Chairman National Human Rights Commission
- In office 8 December 2022 – 7 November 2024
- Appointed by: President of Bangladesh
- President: Mohammed Shahabuddin
- Preceded by: Nasima Begum

Full time Member National Human Rights Commission
- In office 22 September 2019 – 23 September 2022
- Preceded by: Md. Nazrul Islam
- Succeeded by: Selim Reza

Secretary Ministry of Home Affairs
- In office 14 February 2017 – 27 August 2017
- Prime Minister: Sheikh Hasina
- Preceded by: Dr. Md Mozammel Haque Khan
- Succeeded by: Mostafa Kamal Uddin

Personal details
- Born: 10 June 1959 (age 67)
- Education: University of Dhaka

= Kamal Uddin Ahmed (government official) =

Bangladeshi government official

Kamal Uddin Ahmed is a Bangladeshi retired government official who was the Chairman of the National Human Rights Commission. He is the former Secretary of Ministry of Home Affairs and Ministry of Environment, Forest and Climate Change.

==Career==
Kamal Uddin Ahmed joined BCS Administration cadre in 1986 as Assistant Commissioner.

He served as the deputy secretary of the Ministry of Science and Technology.

Ahmed was promoted to joint secretary from deputy secretary. In 2010, Ahmed placed Non-Governmental Organizations in the Chittagong Hill Tracts under government surveillance. Ahmed as Additional Secretary of Ministry of Home Affairs oversaw the joint survey with India of border lands to solve the adversely possessed land issue between the two countries. He led a 12-member Bangladeshi delegation in a meeting with an Indian delegation following the Border shooting of Felani Khatun.
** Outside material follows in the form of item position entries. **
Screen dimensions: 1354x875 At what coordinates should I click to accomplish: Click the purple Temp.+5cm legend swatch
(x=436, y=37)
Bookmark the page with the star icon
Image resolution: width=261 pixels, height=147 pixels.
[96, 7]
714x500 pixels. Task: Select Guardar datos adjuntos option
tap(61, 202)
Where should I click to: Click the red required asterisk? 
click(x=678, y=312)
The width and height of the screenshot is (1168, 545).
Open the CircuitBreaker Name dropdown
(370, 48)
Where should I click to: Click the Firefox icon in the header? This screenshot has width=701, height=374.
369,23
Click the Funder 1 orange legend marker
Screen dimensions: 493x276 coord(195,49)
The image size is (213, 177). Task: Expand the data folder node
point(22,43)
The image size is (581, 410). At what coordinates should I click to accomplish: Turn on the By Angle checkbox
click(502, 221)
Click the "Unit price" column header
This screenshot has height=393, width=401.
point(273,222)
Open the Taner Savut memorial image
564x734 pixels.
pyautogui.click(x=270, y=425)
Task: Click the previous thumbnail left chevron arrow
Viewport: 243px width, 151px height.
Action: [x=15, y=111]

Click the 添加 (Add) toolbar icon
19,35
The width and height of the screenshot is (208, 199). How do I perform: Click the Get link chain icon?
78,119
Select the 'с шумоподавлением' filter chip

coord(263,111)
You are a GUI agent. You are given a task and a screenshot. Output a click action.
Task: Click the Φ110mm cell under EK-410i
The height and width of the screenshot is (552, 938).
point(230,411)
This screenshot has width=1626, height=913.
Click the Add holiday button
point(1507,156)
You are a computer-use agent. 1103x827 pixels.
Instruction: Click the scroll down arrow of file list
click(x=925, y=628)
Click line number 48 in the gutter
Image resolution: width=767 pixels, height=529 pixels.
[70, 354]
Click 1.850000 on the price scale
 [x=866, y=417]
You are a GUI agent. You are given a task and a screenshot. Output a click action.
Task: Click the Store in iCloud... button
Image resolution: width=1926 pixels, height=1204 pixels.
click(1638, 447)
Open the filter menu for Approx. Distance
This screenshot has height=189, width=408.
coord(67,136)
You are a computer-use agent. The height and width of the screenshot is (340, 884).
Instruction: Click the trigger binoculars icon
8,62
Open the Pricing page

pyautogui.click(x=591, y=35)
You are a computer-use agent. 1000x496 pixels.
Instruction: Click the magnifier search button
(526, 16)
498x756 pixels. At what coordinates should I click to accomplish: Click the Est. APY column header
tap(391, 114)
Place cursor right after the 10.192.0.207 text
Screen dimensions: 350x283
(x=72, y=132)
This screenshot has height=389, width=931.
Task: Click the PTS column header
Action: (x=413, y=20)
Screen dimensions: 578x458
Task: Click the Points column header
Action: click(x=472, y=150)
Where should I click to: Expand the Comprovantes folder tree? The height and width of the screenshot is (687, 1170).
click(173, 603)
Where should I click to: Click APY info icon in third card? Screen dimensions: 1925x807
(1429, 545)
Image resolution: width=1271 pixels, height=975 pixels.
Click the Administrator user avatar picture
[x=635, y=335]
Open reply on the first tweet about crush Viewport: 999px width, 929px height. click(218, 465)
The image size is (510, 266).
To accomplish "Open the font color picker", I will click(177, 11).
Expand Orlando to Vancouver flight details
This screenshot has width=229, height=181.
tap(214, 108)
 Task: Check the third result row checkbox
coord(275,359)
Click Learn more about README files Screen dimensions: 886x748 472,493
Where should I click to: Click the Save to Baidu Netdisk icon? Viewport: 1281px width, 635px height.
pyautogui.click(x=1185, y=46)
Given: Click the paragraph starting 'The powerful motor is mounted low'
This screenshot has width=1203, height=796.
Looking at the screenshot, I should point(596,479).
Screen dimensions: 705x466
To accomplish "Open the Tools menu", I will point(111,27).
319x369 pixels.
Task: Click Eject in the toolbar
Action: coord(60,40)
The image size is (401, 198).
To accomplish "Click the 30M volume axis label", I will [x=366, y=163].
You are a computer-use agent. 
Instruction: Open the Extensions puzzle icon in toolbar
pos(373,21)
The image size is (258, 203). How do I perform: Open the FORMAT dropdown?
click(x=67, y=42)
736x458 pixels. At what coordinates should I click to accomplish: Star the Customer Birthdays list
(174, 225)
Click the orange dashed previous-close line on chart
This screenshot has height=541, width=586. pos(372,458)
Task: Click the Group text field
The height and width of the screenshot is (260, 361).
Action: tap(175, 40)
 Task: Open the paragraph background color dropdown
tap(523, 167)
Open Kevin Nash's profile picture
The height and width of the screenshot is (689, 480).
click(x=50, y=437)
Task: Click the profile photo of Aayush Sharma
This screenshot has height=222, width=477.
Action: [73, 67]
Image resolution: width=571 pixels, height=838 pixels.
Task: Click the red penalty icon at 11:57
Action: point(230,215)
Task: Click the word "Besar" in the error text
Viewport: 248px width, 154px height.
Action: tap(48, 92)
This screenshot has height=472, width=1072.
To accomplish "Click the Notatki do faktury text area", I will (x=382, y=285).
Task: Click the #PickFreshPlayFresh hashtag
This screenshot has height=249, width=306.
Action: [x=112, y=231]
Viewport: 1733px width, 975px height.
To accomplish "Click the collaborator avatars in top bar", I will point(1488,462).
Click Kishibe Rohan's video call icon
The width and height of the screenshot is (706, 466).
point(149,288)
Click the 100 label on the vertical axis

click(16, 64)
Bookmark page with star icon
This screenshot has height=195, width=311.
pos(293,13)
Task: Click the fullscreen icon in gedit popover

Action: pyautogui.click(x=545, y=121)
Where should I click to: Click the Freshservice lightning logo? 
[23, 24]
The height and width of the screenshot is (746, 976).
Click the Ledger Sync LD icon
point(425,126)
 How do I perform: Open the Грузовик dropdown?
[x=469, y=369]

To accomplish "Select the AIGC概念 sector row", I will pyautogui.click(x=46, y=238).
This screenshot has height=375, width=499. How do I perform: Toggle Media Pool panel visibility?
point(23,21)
In 2013, Ahmed was the additional secretary of the Ministry of Posts, Telecommunications and Information Technology.

Ahmed was transferred from his post of the Additional Secretary to the acting secretary of Ministry of Environment, Forest and Climate Change in January 2015.

In December 2016, Ahmed was appointed the Secretary of the Ministry of Home Affairs replacing Mozammel Haque Khan. He was then the Secretary of the Ministry of Environment, Forest and Climate Change.

In August 2017, Ahmed was made Member (Secretary) of the Bangladesh Planning Commission replacing Mustafa Kamal Uddin who was appointed Secretary of the Ministry of Home Affairs replacing Ahmed.

In September 2019, Ahmed was appointed Full Time Member of the National Human Rights Commission of Bangladesh under Chairman Nasima Begum. His appointment was criticized by the Asian NGO Network on National Human Rights Institutions which described it as a flawed selection.

In December 2022, Ahmed was appointed Chairman of the National Human Rights Commission of Bangladesh with pay and privilege of a judge of the Appellate Division of Supreme Court of Bangladesh. He defended the track record of the commission investigating law enforcement and enforced disappearance while highlighting the limitations of the commission.

Ahmed met the European Union election exploratory mission in July 2023 ahead of the 2024 general elections in Bangladesh to discuss the human rights situation in Bangladesh. He described sanctions by the United States on Rapid Action Battalion for human rights violations as "politically motivated".

After the fall of the Sheikh Hasina led Awami League government, a murder case was filed against Ahmed by Bangladesh Nationalist Party politician Mohammad Zaman Hossain Khan over the death of a protestor in July 2024.